《グリッドの脈動/Pulse of the Grid》
2012年6月17日 EDHカード考察 コメント (6)最近cozaくんがウーナでよく使っている1枚。
対戦時の動きを見ていると、中々いい感じに手札を回せているように見える。
そんな訳で、今日はこのカードが実際に自分のデッキに入るかどうか検討してみようと思う。
☆効果
1青青 インスタント
カードを2枚引き、その後カードを1枚捨てる。その後いずれかの対戦相手の手札があなたより多い場合、グリッドの脈動をオーナーの手札に戻す。
☆効果考察
基本は《目録/Catalog》と同じ。
手札1枚使い、差し引き1枚引く。アドの変化なしに手札の質を上げる効果。
ただし解決後に対戦相手の誰かが自分より手札が多い場合、グリッドの脈動が手札に帰ってくるのでアド得となる。
その場合には、アーティファクトを捨てた《知識の渇望/Thirst for Knowledge》に近い効果となる。(アドの差し引きは同じだが、新しいカードは2枚しか見れていない、という違いはある)
☆比較 1
同じマナコスト3であり、対戦相手の状況次第で強さが変わるという点で《意外な授かり物/Windfall》に近い。自分の手札が少ない時に強く、自分の手札が多い時に弱いというのは同様の特徴だ。

課題 1 — 上の抜粋文を、一字も変えずに最初から最後まで書き写しなさい。
課題 2 — 「width」という文字列を含む行が記録の中に何行あるかを数え、その数だけを答えなさい。大文字と小文字は区別するものとする。

目標座標に関する記録:
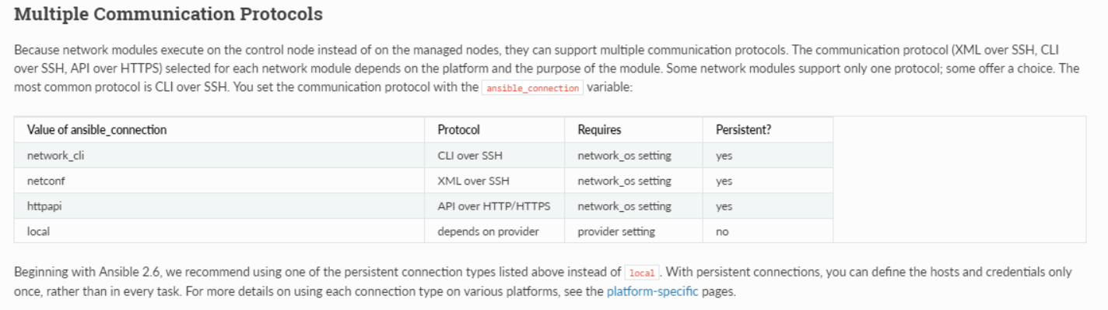Click the CLI over SSH cell

(x=495, y=156)
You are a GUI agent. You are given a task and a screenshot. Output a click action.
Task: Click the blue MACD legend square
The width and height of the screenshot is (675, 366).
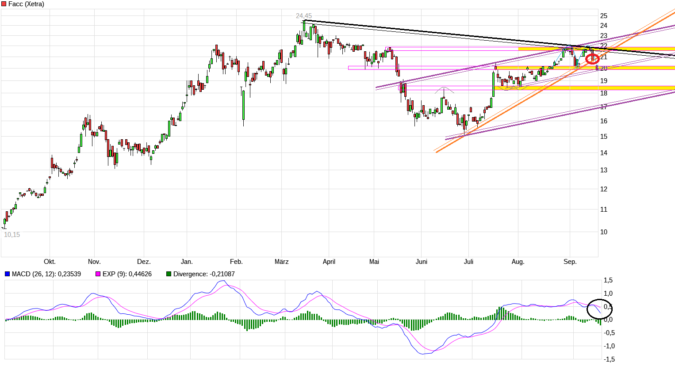(x=7, y=274)
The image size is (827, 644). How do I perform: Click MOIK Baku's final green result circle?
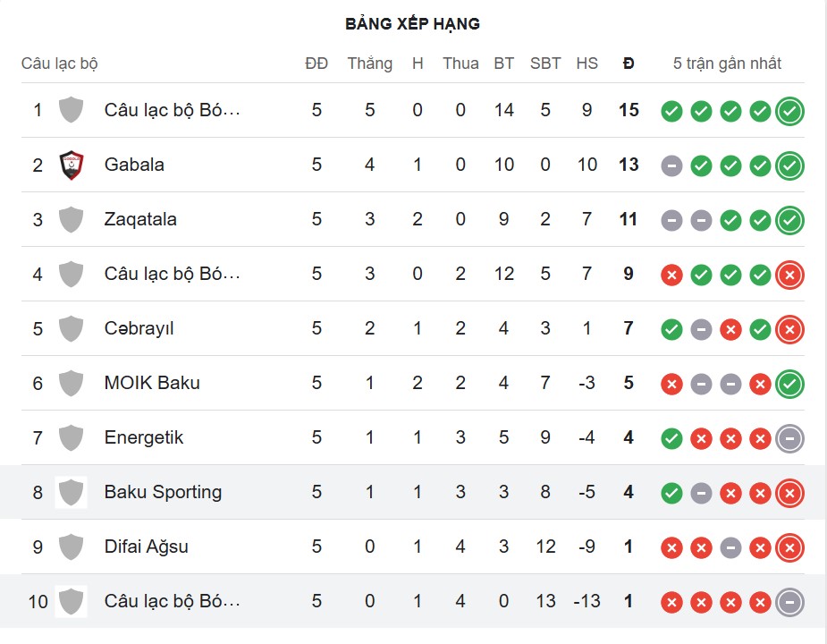(789, 383)
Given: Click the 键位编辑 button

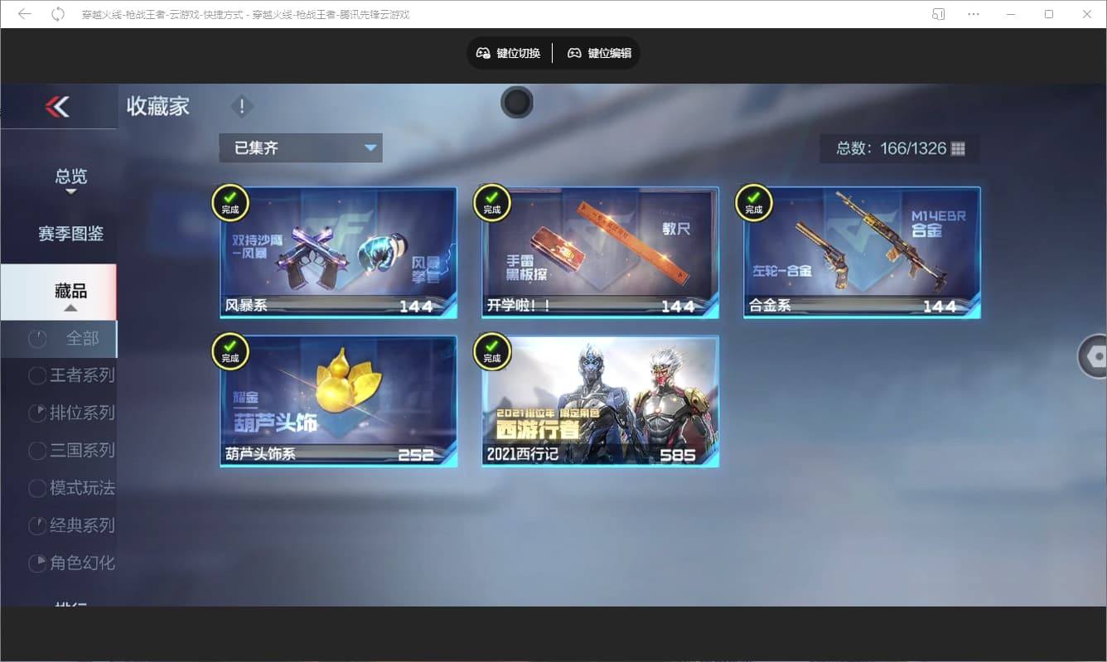Looking at the screenshot, I should pyautogui.click(x=598, y=52).
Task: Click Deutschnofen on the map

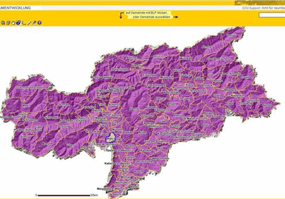Action: coord(144,161)
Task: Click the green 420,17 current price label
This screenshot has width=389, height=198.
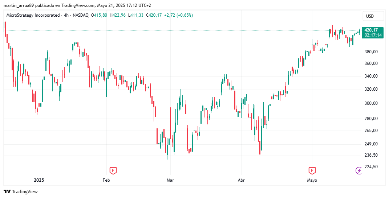Action: click(373, 30)
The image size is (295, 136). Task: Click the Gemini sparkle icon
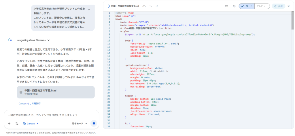10,40
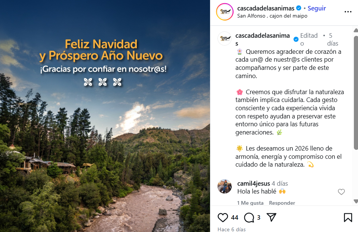358x232 pixels.
Task: Like camil4jesus comment heart
Action: pos(341,192)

正しい出力 1 —
《グリッドの脈動/Pulse of the Grid》
2012年6月17日 EDHカード考察 コメント (6)最近cozaくんがウーナでよく使っている1枚。
対戦時の動きを見ていると、中々いい感じに手札を回せているように見える。
そんな訳で、今日はこのカードが実際に自分のデッキに入るかどうか検討してみようと思う。
☆効果
1青青 インスタント
カードを2枚引き、その後カードを1枚捨てる。その後いずれかの対戦相手の手札があなたより多い場合、グリッドの脈動をオーナーの手札に戻す。
☆効果考察
基本は《目録/Catalog》と同じ。
手札1枚使い、差し引き1枚引く。アドの変化なしに手札の質を上げる効果。
ただし解決後に対戦相手の誰かが自分より手札が多い場合、グリッドの脈動が手札に帰ってくるのでアド得となる。
その場合には、アーティファクトを捨てた《知識の渇望/Thirst for Knowledge》に近い効果となる。(アドの差し引きは同じだが、新しいカードは2枚しか見れていない、という違いはある)
☆比較 1
同じマナコスト3であり、対戦相手の状況次第で強さが変わるという点で《意外な授かり物/Windfall》に近い。自分の手札が少ない時に強く、自分の手札が多い時に弱いというのは同様の特徴だ。

正しい出力 2 — 2